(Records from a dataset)
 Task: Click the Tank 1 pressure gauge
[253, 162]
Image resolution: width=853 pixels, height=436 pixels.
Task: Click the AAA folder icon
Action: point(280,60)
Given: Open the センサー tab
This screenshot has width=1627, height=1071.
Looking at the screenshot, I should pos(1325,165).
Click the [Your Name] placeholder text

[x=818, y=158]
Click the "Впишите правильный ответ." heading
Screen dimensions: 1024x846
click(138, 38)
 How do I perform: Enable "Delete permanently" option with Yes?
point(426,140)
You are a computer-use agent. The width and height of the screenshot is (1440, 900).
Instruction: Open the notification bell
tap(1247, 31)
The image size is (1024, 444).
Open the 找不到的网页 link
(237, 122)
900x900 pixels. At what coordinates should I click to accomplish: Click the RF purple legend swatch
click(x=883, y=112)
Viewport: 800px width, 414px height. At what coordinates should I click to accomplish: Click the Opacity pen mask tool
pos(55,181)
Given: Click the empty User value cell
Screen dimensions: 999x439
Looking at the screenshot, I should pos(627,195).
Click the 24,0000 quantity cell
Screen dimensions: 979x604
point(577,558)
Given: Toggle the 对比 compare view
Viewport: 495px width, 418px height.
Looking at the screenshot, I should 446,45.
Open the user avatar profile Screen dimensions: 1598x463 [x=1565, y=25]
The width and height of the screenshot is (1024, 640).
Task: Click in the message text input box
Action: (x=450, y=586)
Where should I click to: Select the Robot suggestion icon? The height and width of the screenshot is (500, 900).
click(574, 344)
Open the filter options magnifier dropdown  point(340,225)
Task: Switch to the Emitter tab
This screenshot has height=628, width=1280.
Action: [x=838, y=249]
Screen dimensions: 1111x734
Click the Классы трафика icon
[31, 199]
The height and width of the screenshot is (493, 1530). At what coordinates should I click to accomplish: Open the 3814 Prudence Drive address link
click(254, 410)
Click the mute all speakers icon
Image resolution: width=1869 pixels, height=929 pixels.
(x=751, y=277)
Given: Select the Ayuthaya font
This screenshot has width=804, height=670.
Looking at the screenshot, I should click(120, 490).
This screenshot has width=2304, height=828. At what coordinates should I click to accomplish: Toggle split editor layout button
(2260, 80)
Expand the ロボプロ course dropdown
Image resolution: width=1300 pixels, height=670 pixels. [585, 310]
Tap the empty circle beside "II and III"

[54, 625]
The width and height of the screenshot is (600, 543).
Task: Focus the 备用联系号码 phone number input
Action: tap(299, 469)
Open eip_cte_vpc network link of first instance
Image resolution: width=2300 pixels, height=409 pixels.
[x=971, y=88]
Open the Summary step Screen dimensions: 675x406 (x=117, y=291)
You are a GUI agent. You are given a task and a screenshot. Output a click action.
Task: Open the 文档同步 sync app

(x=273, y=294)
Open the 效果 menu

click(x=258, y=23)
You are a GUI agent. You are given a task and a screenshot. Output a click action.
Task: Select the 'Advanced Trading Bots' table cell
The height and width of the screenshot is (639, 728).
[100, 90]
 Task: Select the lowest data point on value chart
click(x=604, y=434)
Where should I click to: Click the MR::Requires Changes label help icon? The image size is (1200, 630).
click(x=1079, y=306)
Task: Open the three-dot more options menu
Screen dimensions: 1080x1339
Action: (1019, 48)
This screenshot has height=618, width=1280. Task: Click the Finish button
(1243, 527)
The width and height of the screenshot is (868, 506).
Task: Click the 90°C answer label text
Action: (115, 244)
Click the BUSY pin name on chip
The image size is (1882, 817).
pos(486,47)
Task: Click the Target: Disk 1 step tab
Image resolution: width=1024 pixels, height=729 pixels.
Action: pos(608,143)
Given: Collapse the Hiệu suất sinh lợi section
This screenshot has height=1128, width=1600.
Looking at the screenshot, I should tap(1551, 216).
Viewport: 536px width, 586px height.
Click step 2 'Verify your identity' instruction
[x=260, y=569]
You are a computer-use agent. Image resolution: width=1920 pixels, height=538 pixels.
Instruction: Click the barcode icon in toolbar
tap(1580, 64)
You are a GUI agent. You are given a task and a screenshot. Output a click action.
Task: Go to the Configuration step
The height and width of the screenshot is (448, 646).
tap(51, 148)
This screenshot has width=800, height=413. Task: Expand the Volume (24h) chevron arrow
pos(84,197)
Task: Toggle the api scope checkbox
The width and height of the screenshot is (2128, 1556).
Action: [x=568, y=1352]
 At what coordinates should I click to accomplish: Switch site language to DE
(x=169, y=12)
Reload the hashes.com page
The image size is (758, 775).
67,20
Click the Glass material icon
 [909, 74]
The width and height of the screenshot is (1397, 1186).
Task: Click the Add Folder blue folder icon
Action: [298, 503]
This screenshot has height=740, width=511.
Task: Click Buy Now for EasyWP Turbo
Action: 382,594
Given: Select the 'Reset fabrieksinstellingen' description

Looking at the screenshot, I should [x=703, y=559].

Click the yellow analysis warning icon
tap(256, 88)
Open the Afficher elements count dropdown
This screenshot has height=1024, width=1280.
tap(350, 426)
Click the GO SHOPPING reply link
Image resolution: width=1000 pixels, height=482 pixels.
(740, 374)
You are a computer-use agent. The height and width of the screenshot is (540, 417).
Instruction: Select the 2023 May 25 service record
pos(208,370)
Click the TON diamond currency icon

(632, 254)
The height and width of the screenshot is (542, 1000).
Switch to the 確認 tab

• [THE TASK]: A verbatim reproduction of all the records above is the expected answer.

• [YOUR RESPONSE]:
 Task: Click the Tank 1 pressure gauge
[253, 162]
Image resolution: width=853 pixels, height=436 pixels.
Task: Click the AAA folder icon
Action: point(280,60)
Given: Open the センサー tab
This screenshot has width=1627, height=1071.
Looking at the screenshot, I should pos(1325,165).
Click the [Your Name] placeholder text

[x=818, y=158]
Click the "Впишите правильный ответ." heading
Screen dimensions: 1024x846
click(138, 38)
 How do I perform: Enable "Delete permanently" option with Yes?
point(426,140)
You are a computer-use agent. The width and height of the screenshot is (1440, 900).
Instruction: Open the notification bell
tap(1247, 31)
The image size is (1024, 444).
Open the 找不到的网页 link
(237, 122)
900x900 pixels. At what coordinates should I click to accomplish: Click the RF purple legend swatch
click(x=883, y=112)
Viewport: 800px width, 414px height. At what coordinates should I click to accomplish: Click the Opacity pen mask tool
pos(55,181)
Given: Click the empty User value cell
Screen dimensions: 999x439
Looking at the screenshot, I should pos(627,195).
Click the 24,0000 quantity cell
Screen dimensions: 979x604
point(577,558)
Given: Toggle the 对比 compare view
Viewport: 495px width, 418px height.
Looking at the screenshot, I should 446,45.
Open the user avatar profile Screen dimensions: 1598x463 [x=1565, y=25]
The width and height of the screenshot is (1024, 640).
Task: Click in the message text input box
Action: (x=450, y=586)
Where should I click to: Select the Robot suggestion icon? The height and width of the screenshot is (500, 900).
click(574, 344)
Open the filter options magnifier dropdown  point(340,225)
Task: Switch to the Emitter tab
This screenshot has height=628, width=1280.
Action: [x=838, y=249]
Screen dimensions: 1111x734
Click the Классы трафика icon
[31, 199]
The height and width of the screenshot is (493, 1530). At what coordinates should I click to accomplish: Open the 3814 Prudence Drive address link
click(254, 410)
Click the mute all speakers icon
Image resolution: width=1869 pixels, height=929 pixels.
(x=751, y=277)
Given: Select the Ayuthaya font
This screenshot has width=804, height=670.
Looking at the screenshot, I should click(120, 490).
This screenshot has width=2304, height=828. At what coordinates should I click to accomplish: Toggle split editor layout button
(2260, 80)
Expand the ロボプロ course dropdown
Image resolution: width=1300 pixels, height=670 pixels. [585, 310]
Tap the empty circle beside "II and III"

[54, 625]
The width and height of the screenshot is (600, 543).
Task: Focus the 备用联系号码 phone number input
Action: tap(299, 469)
Open eip_cte_vpc network link of first instance
Image resolution: width=2300 pixels, height=409 pixels.
[x=971, y=88]
Open the Summary step Screen dimensions: 675x406 (x=117, y=291)
You are a GUI agent. You are given a task and a screenshot. Output a click action.
Task: Open the 文档同步 sync app

(x=273, y=294)
Open the 效果 menu

click(x=258, y=23)
You are a GUI agent. You are given a task and a screenshot. Output a click action.
Task: Select the 'Advanced Trading Bots' table cell
The height and width of the screenshot is (639, 728).
[100, 90]
 Task: Select the lowest data point on value chart
click(x=604, y=434)
Where should I click to: Click the MR::Requires Changes label help icon? The image size is (1200, 630).
click(x=1079, y=306)
Task: Open the three-dot more options menu
Screen dimensions: 1080x1339
Action: (1019, 48)
This screenshot has height=618, width=1280. Task: Click the Finish button
(1243, 527)
The width and height of the screenshot is (868, 506).
Task: Click the 90°C answer label text
Action: (115, 244)
Click the BUSY pin name on chip
The image size is (1882, 817).
pos(486,47)
Task: Click the Target: Disk 1 step tab
Image resolution: width=1024 pixels, height=729 pixels.
Action: pos(608,143)
Given: Collapse the Hiệu suất sinh lợi section
This screenshot has height=1128, width=1600.
Looking at the screenshot, I should tap(1551, 216).
Viewport: 536px width, 586px height.
Click step 2 'Verify your identity' instruction
[x=260, y=569]
You are a computer-use agent. Image resolution: width=1920 pixels, height=538 pixels.
Instruction: Click the barcode icon in toolbar
tap(1580, 64)
You are a GUI agent. You are given a task and a screenshot. Output a click action.
Task: Go to the Configuration step
The height and width of the screenshot is (448, 646).
tap(51, 148)
This screenshot has width=800, height=413. Task: Expand the Volume (24h) chevron arrow
pos(84,197)
Task: Toggle the api scope checkbox
The width and height of the screenshot is (2128, 1556).
Action: [x=568, y=1352]
 At what coordinates should I click to accomplish: Switch site language to DE
(x=169, y=12)
Reload the hashes.com page
The image size is (758, 775).
67,20
Click the Glass material icon
 [909, 74]
The width and height of the screenshot is (1397, 1186).
Task: Click the Add Folder blue folder icon
Action: [298, 503]
This screenshot has height=740, width=511.
Task: Click Buy Now for EasyWP Turbo
Action: 382,594
Given: Select the 'Reset fabrieksinstellingen' description

Looking at the screenshot, I should [x=703, y=559].

Click the yellow analysis warning icon
tap(256, 88)
Open the Afficher elements count dropdown
This screenshot has height=1024, width=1280.
tap(350, 426)
Click the GO SHOPPING reply link
Image resolution: width=1000 pixels, height=482 pixels.
(740, 374)
You are a computer-use agent. The height and width of the screenshot is (540, 417).
Instruction: Select the 2023 May 25 service record
pos(208,370)
Click the TON diamond currency icon

(632, 254)
The height and width of the screenshot is (542, 1000).
Switch to the 確認 tab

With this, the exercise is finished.